La calesita le da al espacio una imagen poco habitual para un jardín residencial. No funciona como una pieza decorativa aislada: forma parte de un patio pensado para que el chico pueda jugar sin desconectarse del resto de la casa. El jardín se convierte así en una extensión de los ambientes interiores.
Seis perros y dos gatos también condicionaron el diseño
La convivencia con ocho animales obligó a considerar algo más que la estética. Los sectores exteriores tienen espacio suficiente para que los seis perros circulen y jueguen, mientras que los dos gatos también forman parte de la dinámica diaria. Los ventanales permiten además mantener conexión visual con el jardín desde adentro.

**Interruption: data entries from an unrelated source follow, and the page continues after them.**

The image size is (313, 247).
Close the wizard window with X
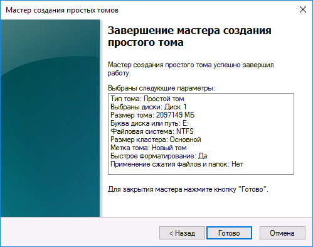(303, 9)
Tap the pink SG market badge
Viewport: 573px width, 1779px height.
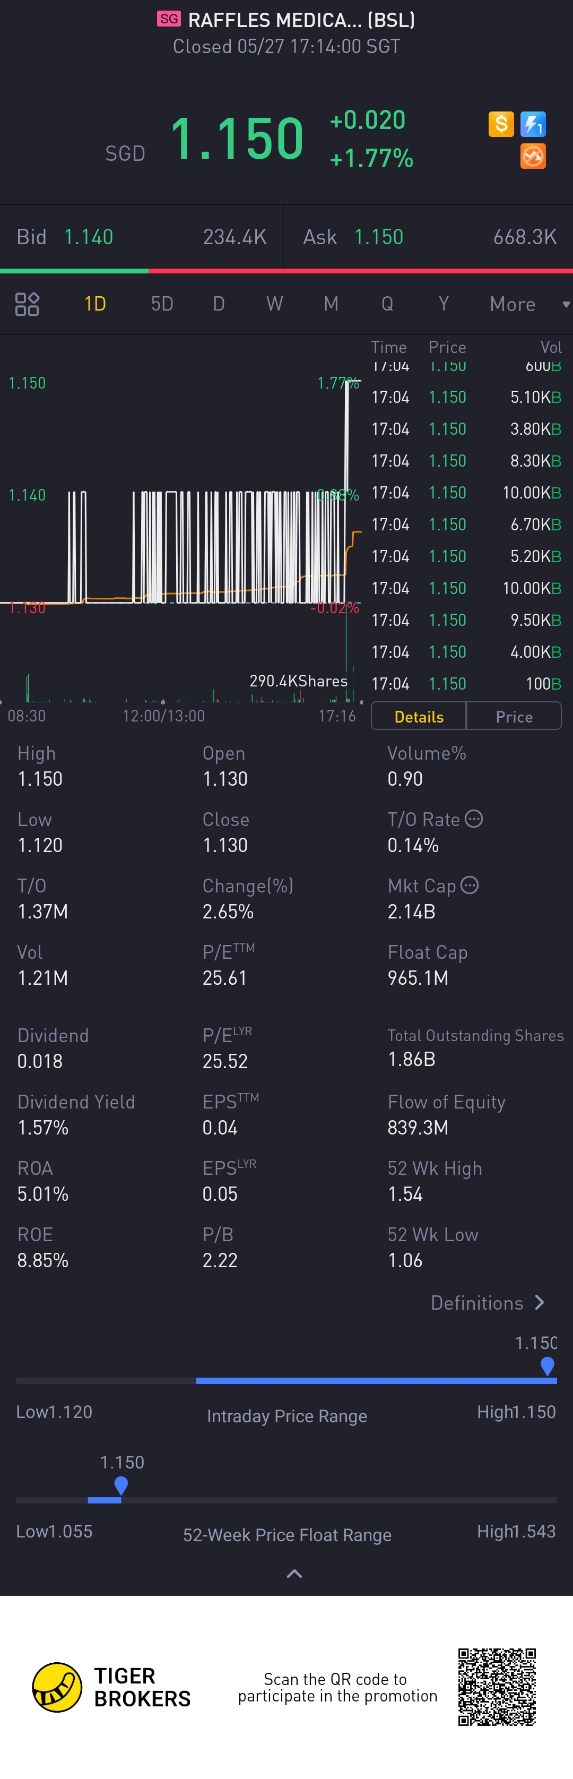click(168, 19)
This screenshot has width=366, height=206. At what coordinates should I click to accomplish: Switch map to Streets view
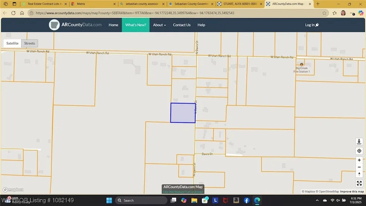pos(29,43)
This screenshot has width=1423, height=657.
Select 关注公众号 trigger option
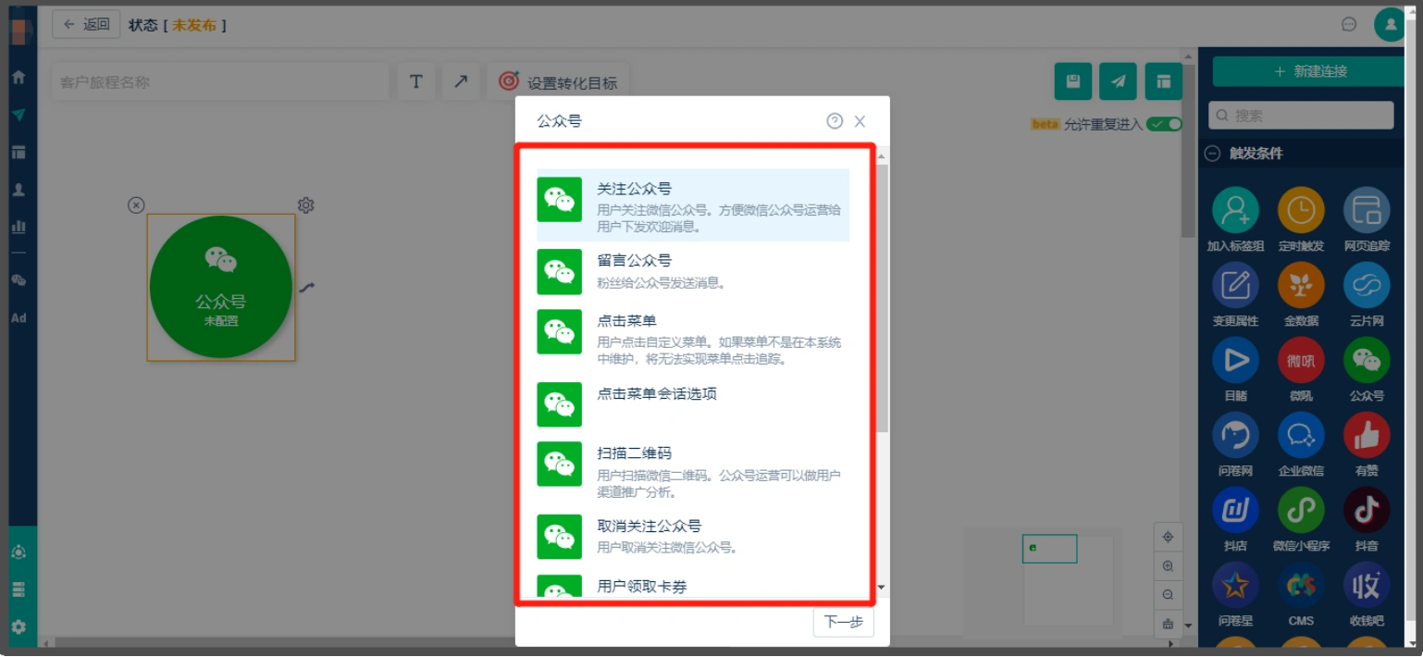click(693, 205)
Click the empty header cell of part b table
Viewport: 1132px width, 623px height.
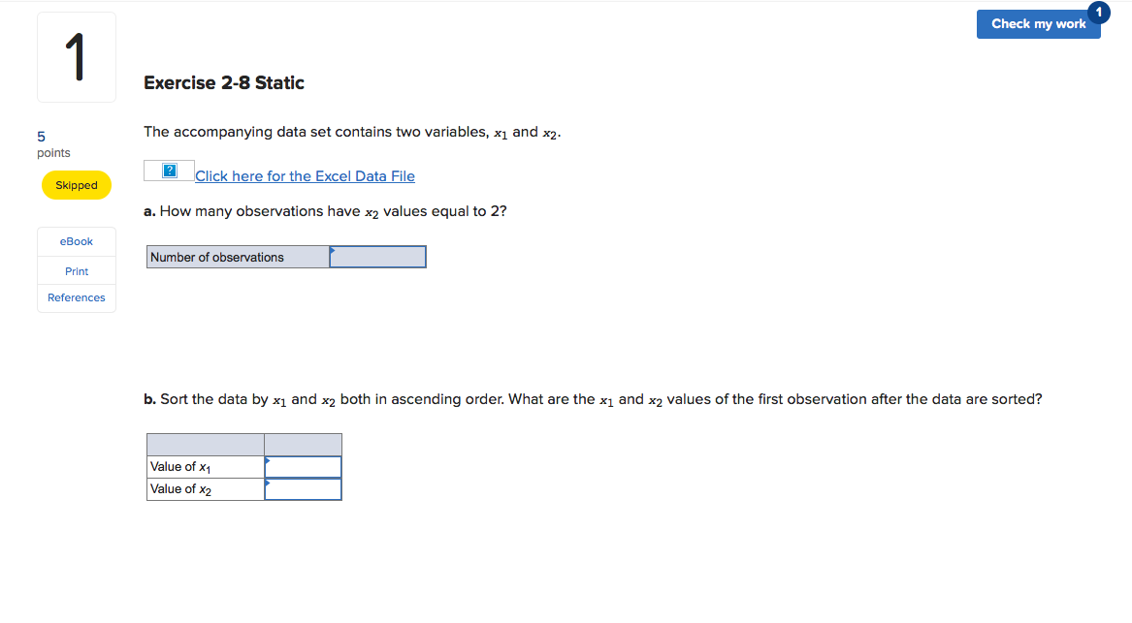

Esa combinación explica por qué el verde ocupa tanto protagonismo. La casa no separa de manera rígida la vida interior de la exterior: el jardín aparece como fondo permanente de los ambientes y como espacio de uso real, no únicamente como paisaje.

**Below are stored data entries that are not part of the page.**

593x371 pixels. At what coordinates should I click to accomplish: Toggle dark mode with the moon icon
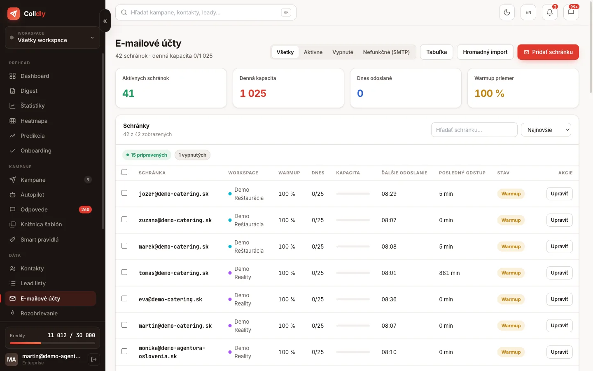507,12
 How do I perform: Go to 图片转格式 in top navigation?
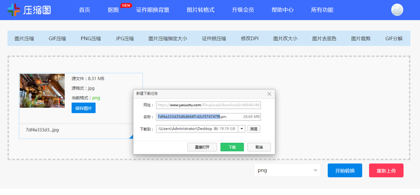pos(201,10)
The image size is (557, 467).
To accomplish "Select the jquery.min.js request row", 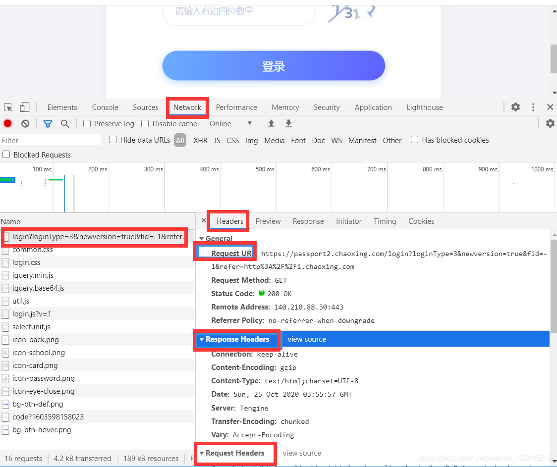I will pos(33,275).
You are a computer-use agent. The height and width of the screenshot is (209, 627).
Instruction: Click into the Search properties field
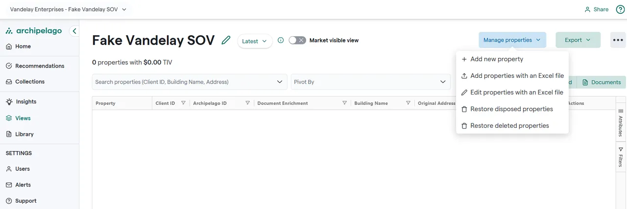[184, 82]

El significado especial de la casa para Lizy Tagliani
Para la conductora, la propiedad también tiene un componente personal. En entrevistas explicó que su infancia transcurrió en viviendas muy humildes y que su madre siempre puso a la familia por encima de lo material. Comprar una casa en Adrogué y construir allí su vida con Sebastián y Tati tiene para ella un valor que excede la decoración.
El resultado es una vivienda en la que cada detalle responde a esa etapa: una calesita para su hijo, un gran jardín para las mascotas y ventanales que mantienen a todos los espacios conectados. Más que una mansión diseñada para impresionar, “Familia Nebot” funciona como la representación concreta de la familia que Lizy buscó formar.